» Data for this task:
┏━━
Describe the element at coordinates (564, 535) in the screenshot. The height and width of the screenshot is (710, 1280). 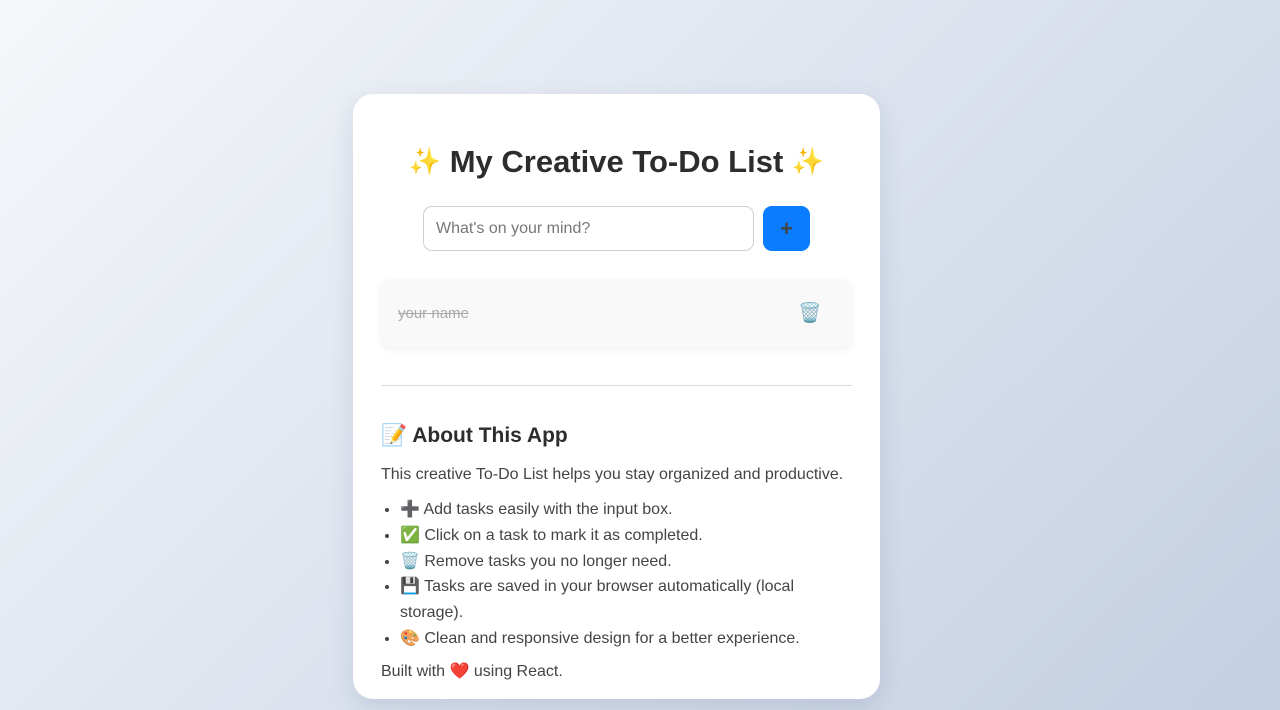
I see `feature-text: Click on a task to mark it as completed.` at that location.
┗━━
┏━━
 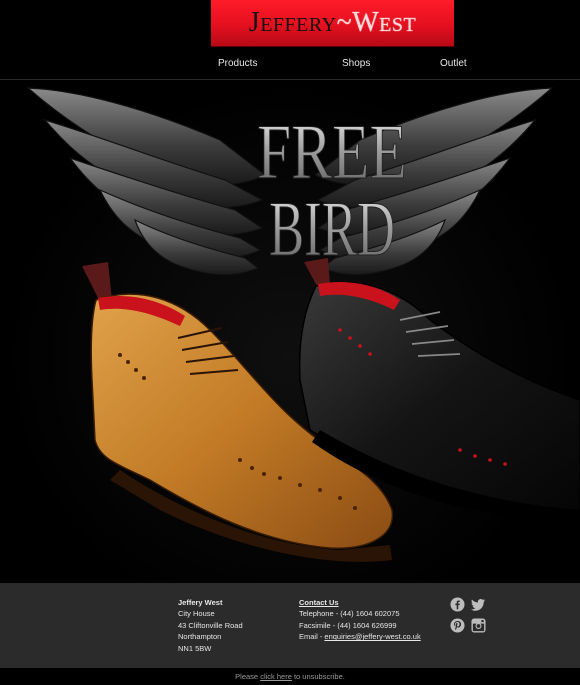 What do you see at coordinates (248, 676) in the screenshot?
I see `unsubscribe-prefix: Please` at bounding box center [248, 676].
┗━━
┏━━
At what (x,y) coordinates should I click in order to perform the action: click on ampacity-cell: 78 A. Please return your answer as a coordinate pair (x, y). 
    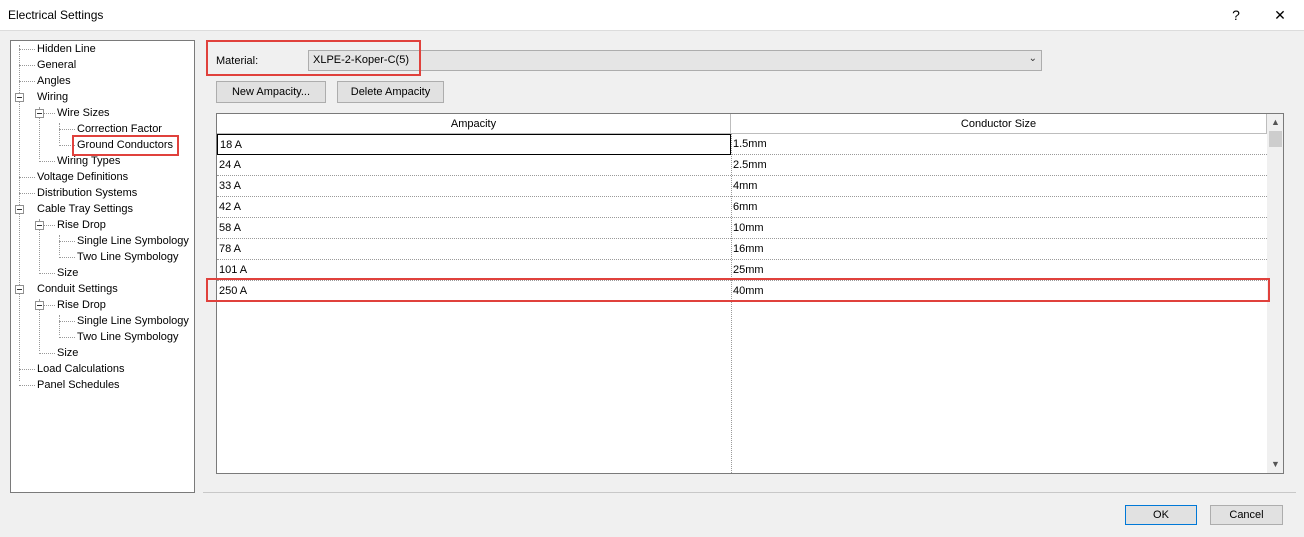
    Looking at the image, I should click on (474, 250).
┗━━
» Exercise prompt:
Change the lines starting at the line that contains "At what (x,y)" and ending at the line that contains "Looking at the" by putting "pair of numbers" wherever "coordinate pair" appears, keeping everything else the same. Output only those lines, and omit the pictures.

» Solution to the exercise:
At what (x,y) coordinates should I click in order to perform the action: click on ampacity-cell: 78 A. Please return your answer as a pair of numbers (x, y). 
    Looking at the image, I should click on (474, 250).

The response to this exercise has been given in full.